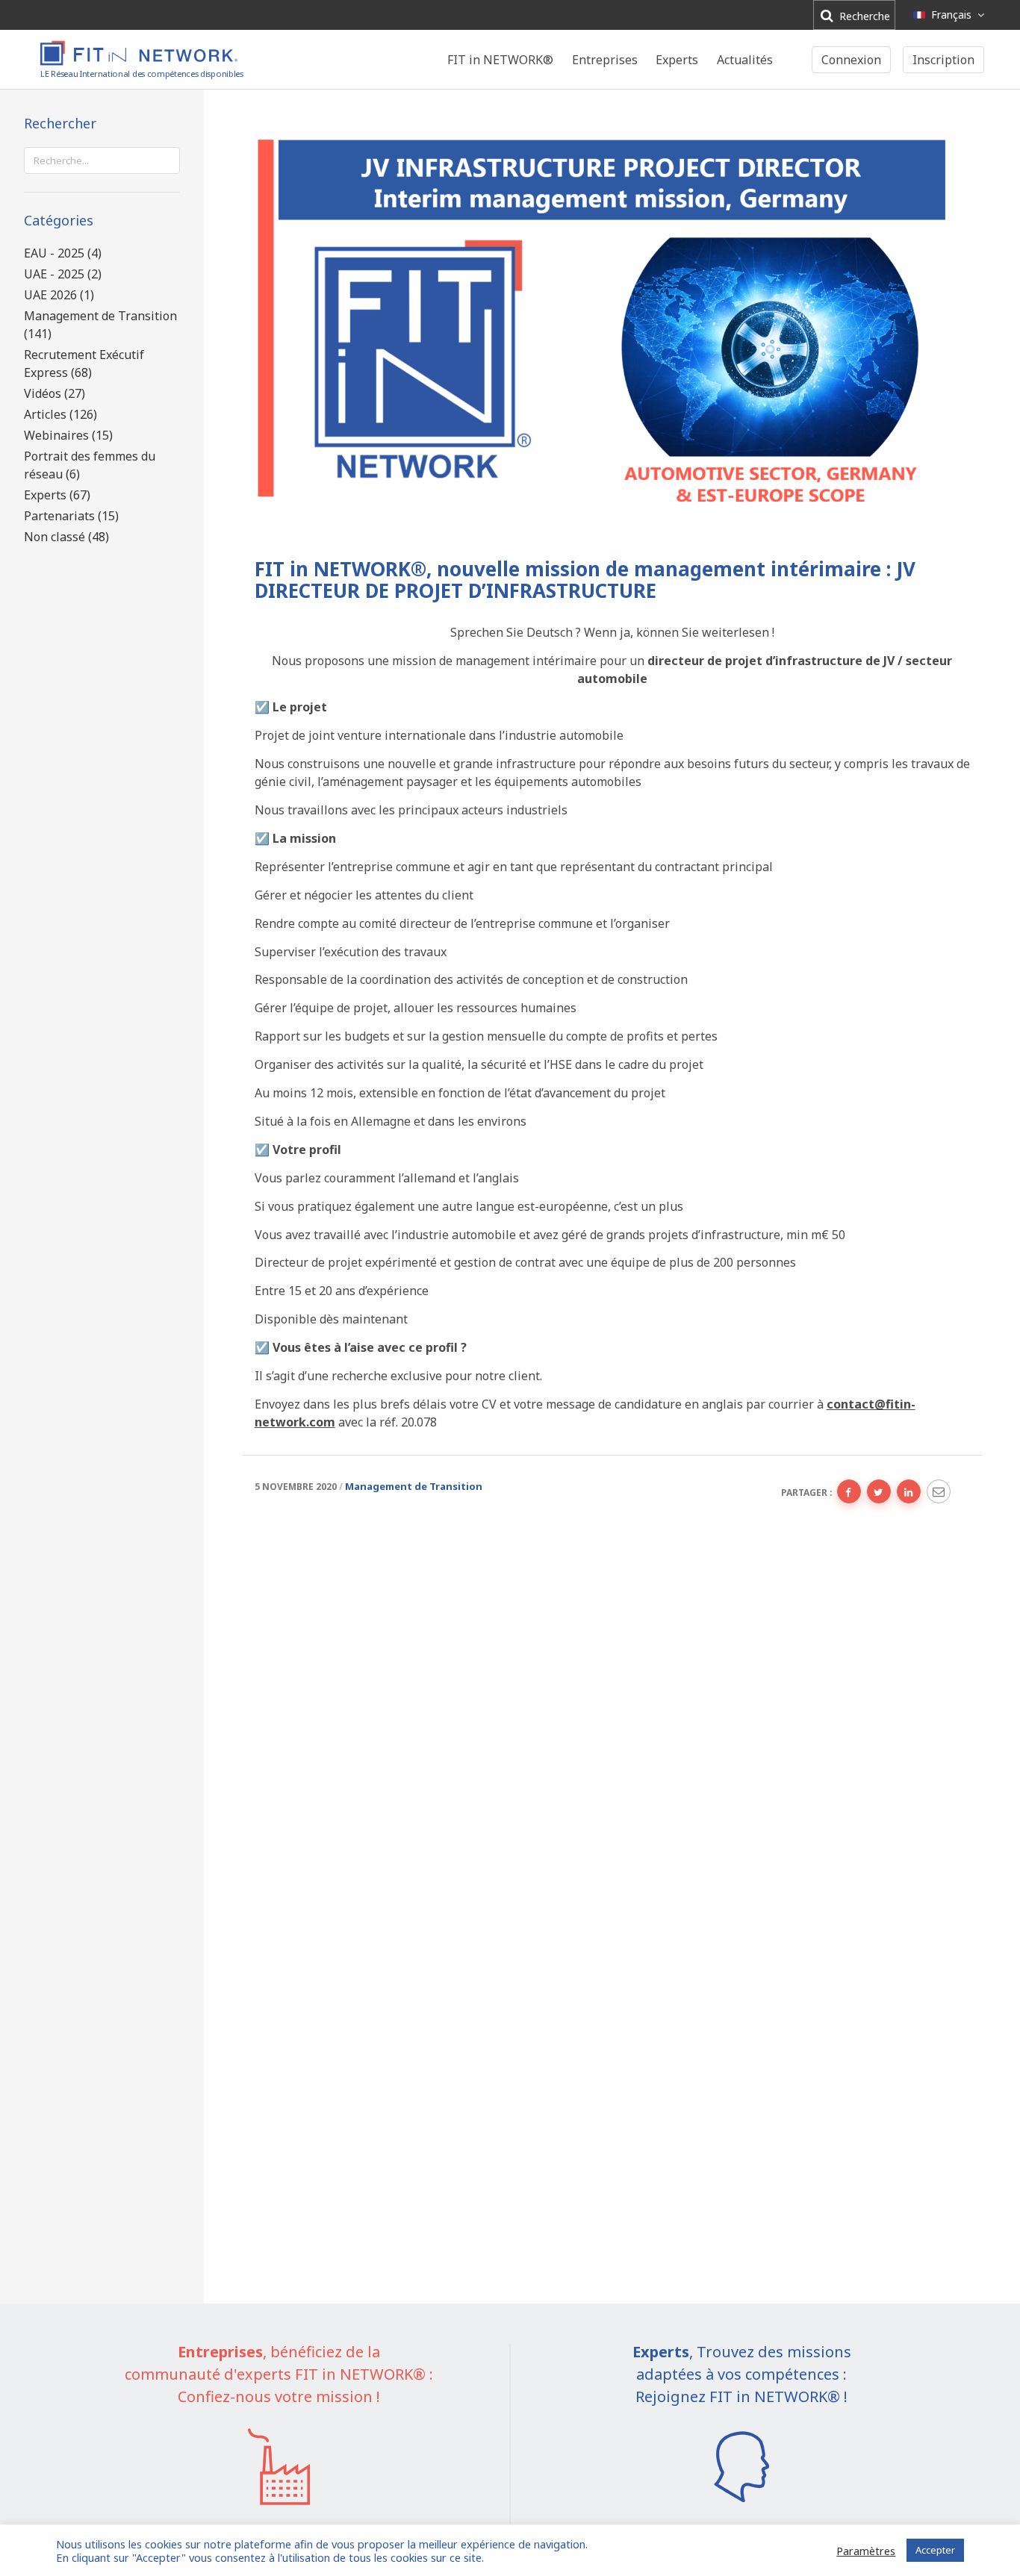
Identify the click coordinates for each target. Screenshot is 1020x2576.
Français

-------------------------

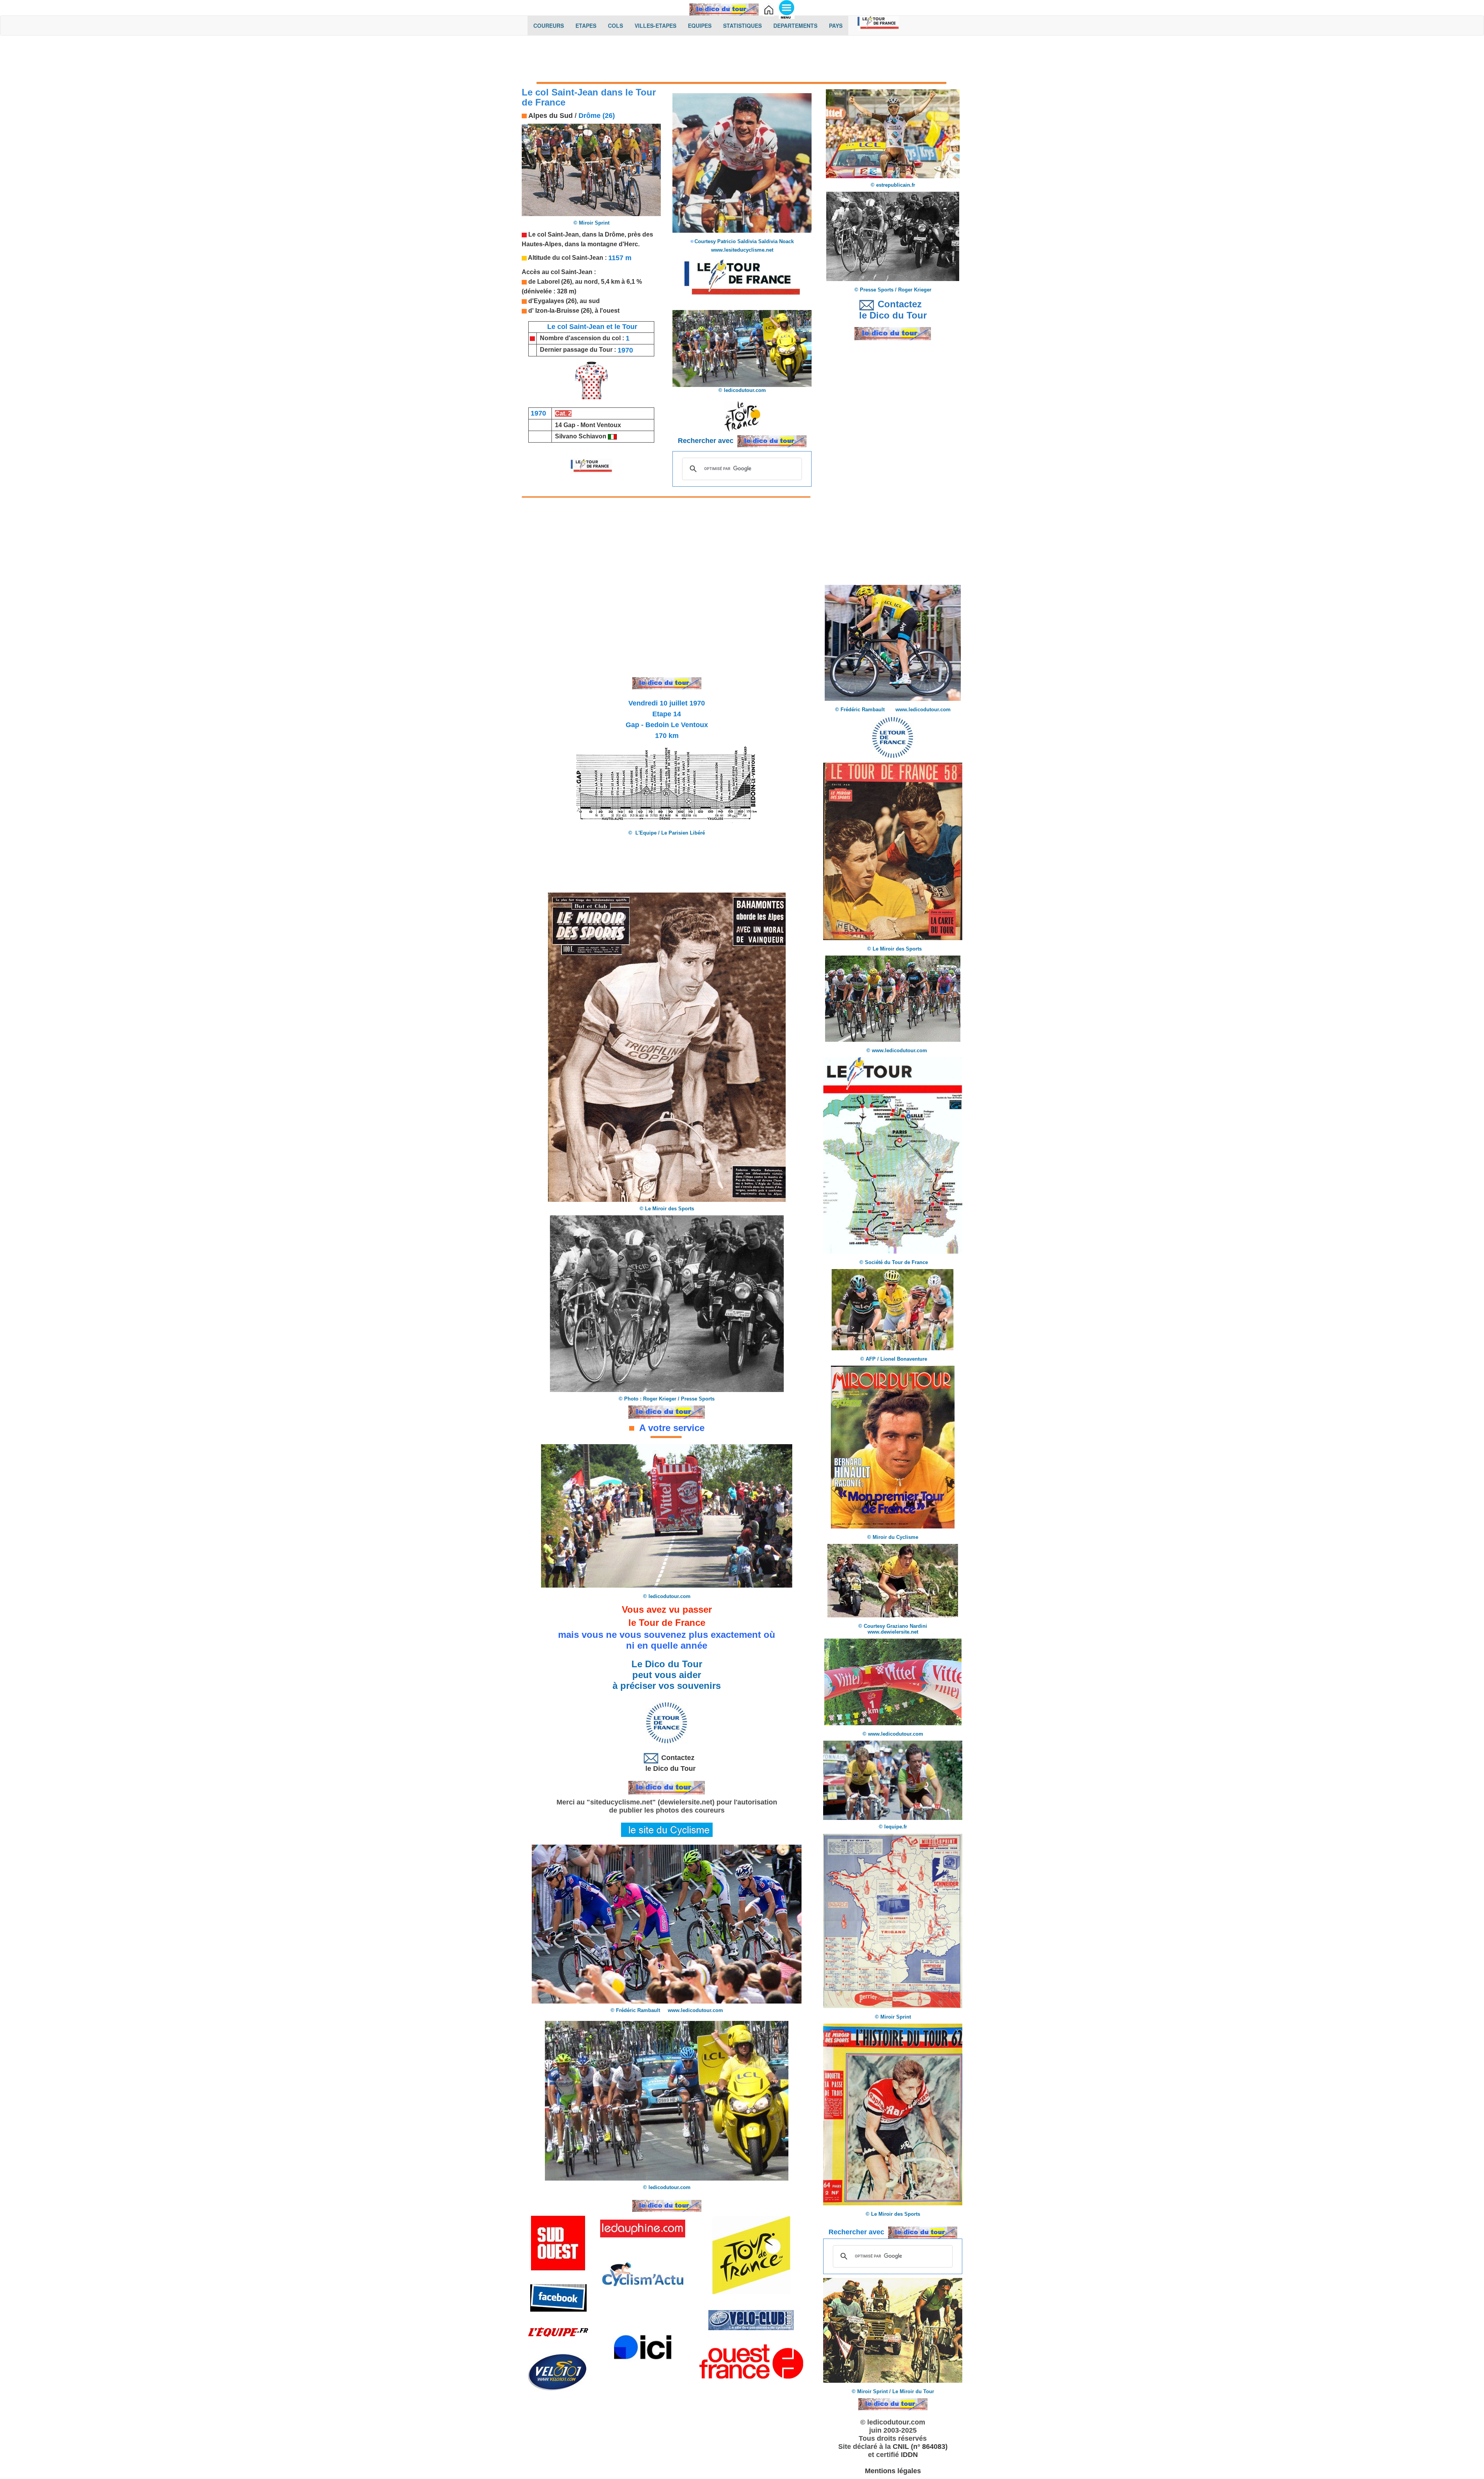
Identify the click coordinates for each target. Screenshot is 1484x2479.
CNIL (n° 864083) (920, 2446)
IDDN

-------------------------

- [Activity]:
Extract all lines from the data in which "each" is found.

- [Answer for the task]:
Identify the click coordinates for each target. Screenshot is 1020x2576.
Identify the click coordinates for each target. Screenshot is 1484x2479.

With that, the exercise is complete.